> _WHAT THE TASK ASKS_
Your reply should consist only of the lines from the one with "Viewport: 415px width, 234px height." through the end of the entries, transcribed exactly. Pictures stay out.
+++ MATERIAL PROVIDED
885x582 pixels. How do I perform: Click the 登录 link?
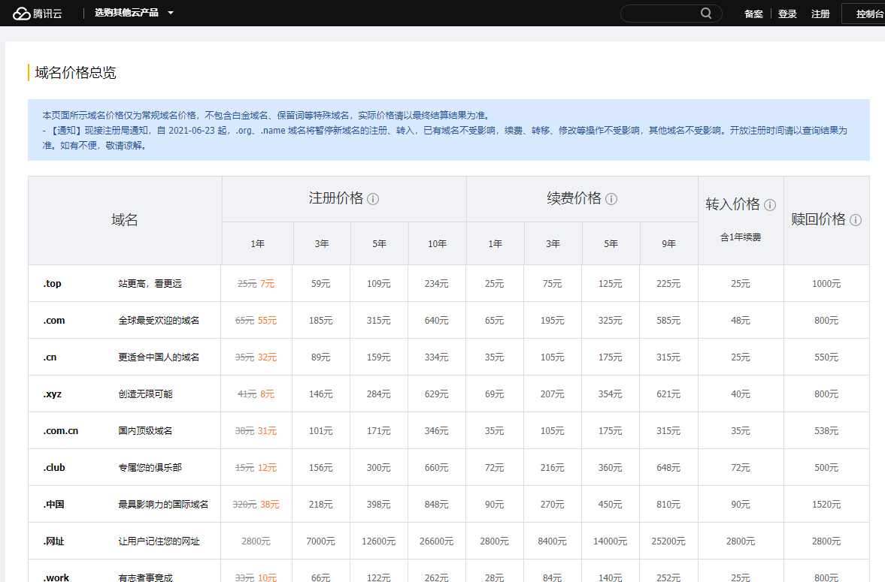[x=787, y=14]
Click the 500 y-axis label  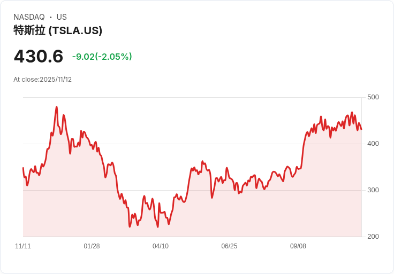click(x=373, y=97)
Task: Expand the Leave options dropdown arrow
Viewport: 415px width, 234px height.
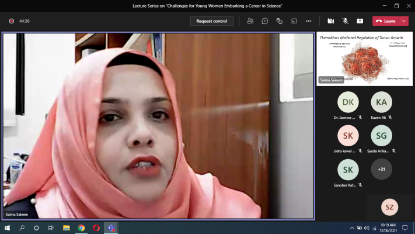Action: point(403,21)
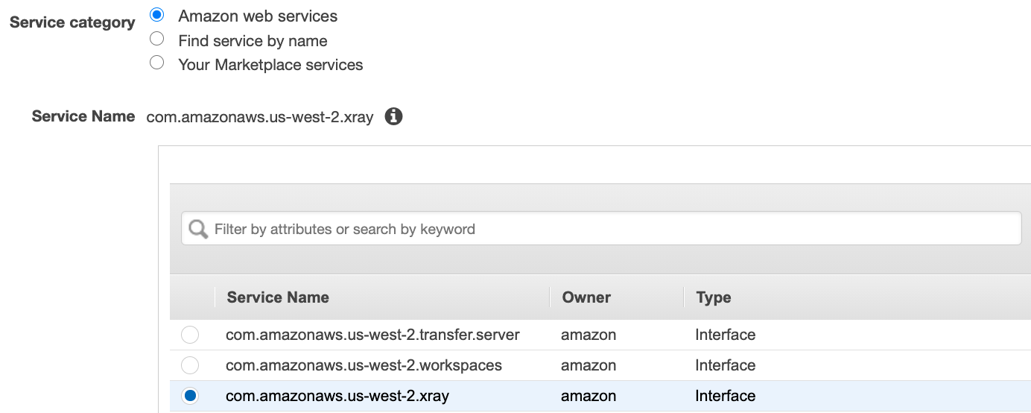Click the amazon owner cell in transfer.server row
This screenshot has width=1031, height=413.
click(589, 335)
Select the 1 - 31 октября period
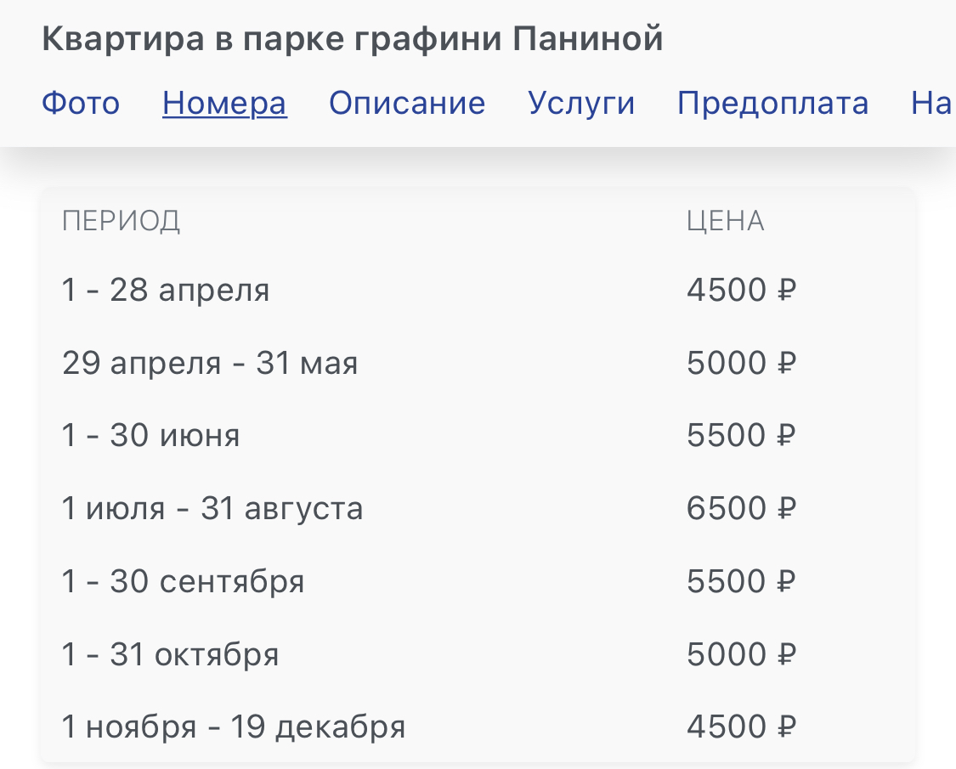The image size is (956, 769). click(x=170, y=655)
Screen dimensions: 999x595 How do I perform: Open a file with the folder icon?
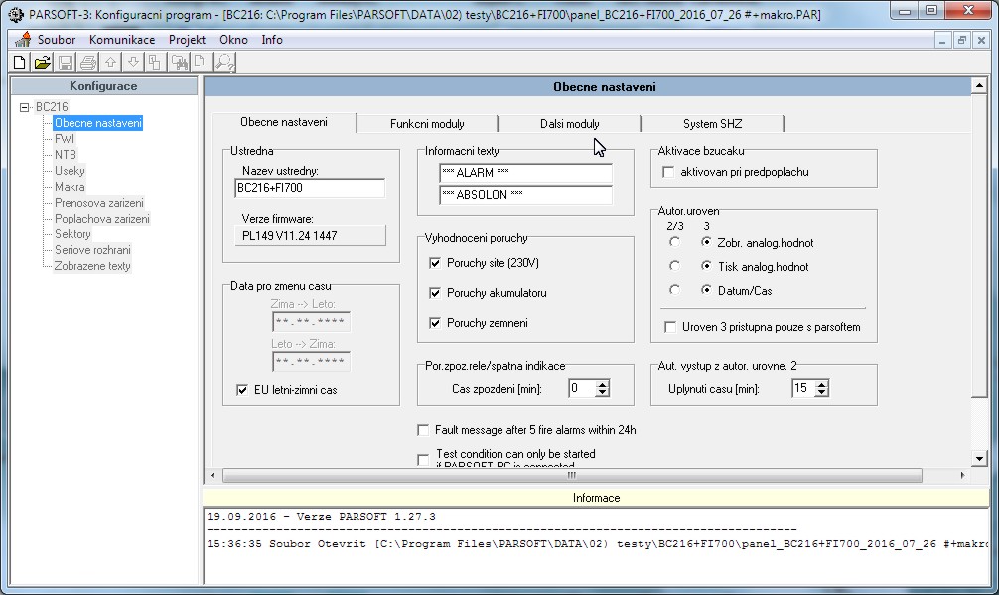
++++++
> _ANSWER TO THIS TASK_
Viewport: 415px width, 234px height.
Action: point(403,21)
Click the amazon owner cell in transfer.server row
This screenshot has width=1031, height=413.
click(589, 335)
Select the 1 - 31 октября period
The image size is (956, 769). click(x=170, y=655)
Screen dimensions: 999x595 How do I perform: Open a file with the folder icon?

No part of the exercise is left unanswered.